这是司马涛以前最信任的两名手下,全都是大宗师,在侯府中的地位,某种程度还在司马玉堂之上。
往往他们说的话,就是老侯爷的意思。
当司马玉堂踏入这条林荫小道,左边的老者缓缓睁开眼,老眼浑浊。
但很快,浑浊散去,变得凌厉有神,有淡淡杀气流转,仿佛经历过尸山血海。
待看见是司马玉堂,这种杀气才缓缓收敛。
然后他张开口,声音如铜锣摩擦,沙哑难听,
“是大少爷,您找侯爷有什么事?”
“林叔,我有要事想禀报父亲,劳烦您通传一下。”
被称作林叔的老者脸色不变道:
“侯爷闭关前说过,除非生死大事,否则不得打扰!”
司马玉堂皱眉道:
“此次确实是生死大事,沧州之地崛起一位顶尖强者。”
接着,他将近段时间关于燕楚的事情一五一十讲了出来,当说到陈风华及七杀宗传人被燕楚所杀的时候,右边那位老者也不知何时睁开了眼睛。
两人听到燕楚如此辉煌战绩,眉头也皱了起来。
“我二人久不履江湖,沧州竟出了如此顶尖天骄?”
右边的老者脸上有些战意,“若真如你所说,老夫倒想亲自会会此人了!”
司马玉堂脸上露出些许牵强笑容,道:
“冯叔若出手,那燕楚定然是手到擒来!”
“不过一切还是先通报父亲知晓才好!”
其实他心里不认为老者是燕楚对手。
毕竟那刀魔可是以一敌三,轻松斩杀三位大宗师。
即便冯老年轻时战力逆天。
但现在毕竟年老体衰,气血衰败,巅峰时的战力还剩几成不好说,若到时候没杀了燕楚,反死于对方刀下,对于侯府的实力及威望是一个重大打击。

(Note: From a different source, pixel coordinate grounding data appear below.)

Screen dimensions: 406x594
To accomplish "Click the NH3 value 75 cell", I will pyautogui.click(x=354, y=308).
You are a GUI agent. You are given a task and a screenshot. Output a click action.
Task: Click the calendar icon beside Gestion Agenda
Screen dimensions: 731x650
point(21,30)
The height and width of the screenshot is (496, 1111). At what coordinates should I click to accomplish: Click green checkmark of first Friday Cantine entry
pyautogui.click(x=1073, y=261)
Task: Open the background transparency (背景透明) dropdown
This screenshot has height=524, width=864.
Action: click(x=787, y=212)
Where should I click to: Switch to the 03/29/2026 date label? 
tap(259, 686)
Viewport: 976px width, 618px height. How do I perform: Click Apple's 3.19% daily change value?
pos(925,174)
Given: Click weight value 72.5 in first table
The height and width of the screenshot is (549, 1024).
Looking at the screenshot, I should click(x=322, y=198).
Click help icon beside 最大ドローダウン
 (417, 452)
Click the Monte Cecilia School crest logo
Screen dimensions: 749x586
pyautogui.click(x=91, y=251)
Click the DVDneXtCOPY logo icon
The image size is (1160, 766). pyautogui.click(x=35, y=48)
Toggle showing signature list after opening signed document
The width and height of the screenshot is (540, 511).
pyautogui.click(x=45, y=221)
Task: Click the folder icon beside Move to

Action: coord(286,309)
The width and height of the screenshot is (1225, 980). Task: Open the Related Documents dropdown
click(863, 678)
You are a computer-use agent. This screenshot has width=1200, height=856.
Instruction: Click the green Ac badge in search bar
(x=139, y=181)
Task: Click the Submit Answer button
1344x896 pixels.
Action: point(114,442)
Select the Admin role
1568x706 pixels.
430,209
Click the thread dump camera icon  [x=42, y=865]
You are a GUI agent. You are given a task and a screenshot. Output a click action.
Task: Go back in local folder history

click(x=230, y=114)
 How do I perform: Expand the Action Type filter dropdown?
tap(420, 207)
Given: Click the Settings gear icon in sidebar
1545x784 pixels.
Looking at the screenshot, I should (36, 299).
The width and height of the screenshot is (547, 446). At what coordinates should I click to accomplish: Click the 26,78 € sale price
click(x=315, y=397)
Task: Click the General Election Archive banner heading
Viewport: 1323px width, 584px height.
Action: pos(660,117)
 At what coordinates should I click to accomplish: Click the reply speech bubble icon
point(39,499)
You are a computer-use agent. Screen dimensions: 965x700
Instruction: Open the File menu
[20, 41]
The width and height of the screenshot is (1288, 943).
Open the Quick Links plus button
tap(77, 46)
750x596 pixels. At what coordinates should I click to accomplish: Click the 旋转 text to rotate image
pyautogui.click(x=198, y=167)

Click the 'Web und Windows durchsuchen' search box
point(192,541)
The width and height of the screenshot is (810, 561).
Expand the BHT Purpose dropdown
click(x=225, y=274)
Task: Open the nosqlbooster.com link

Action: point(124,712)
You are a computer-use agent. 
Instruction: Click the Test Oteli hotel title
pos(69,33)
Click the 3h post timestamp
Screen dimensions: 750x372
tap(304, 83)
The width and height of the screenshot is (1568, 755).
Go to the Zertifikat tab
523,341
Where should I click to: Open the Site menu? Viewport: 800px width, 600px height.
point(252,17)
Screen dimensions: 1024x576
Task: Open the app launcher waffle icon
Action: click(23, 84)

听到司马玉堂的话,两位老者点点头,“大公子说得对。”
“还是交由侯爷定夺!”
两人转身,将手按在洞府一块凸起的石头上,随着真元注入,洞府大门上浮现道道纹路。
洞府大门开始缓缓抬升,发出隆隆响声。
门后,一条漆黑幽长的道路显现出来,宛如择人而噬的凶兽。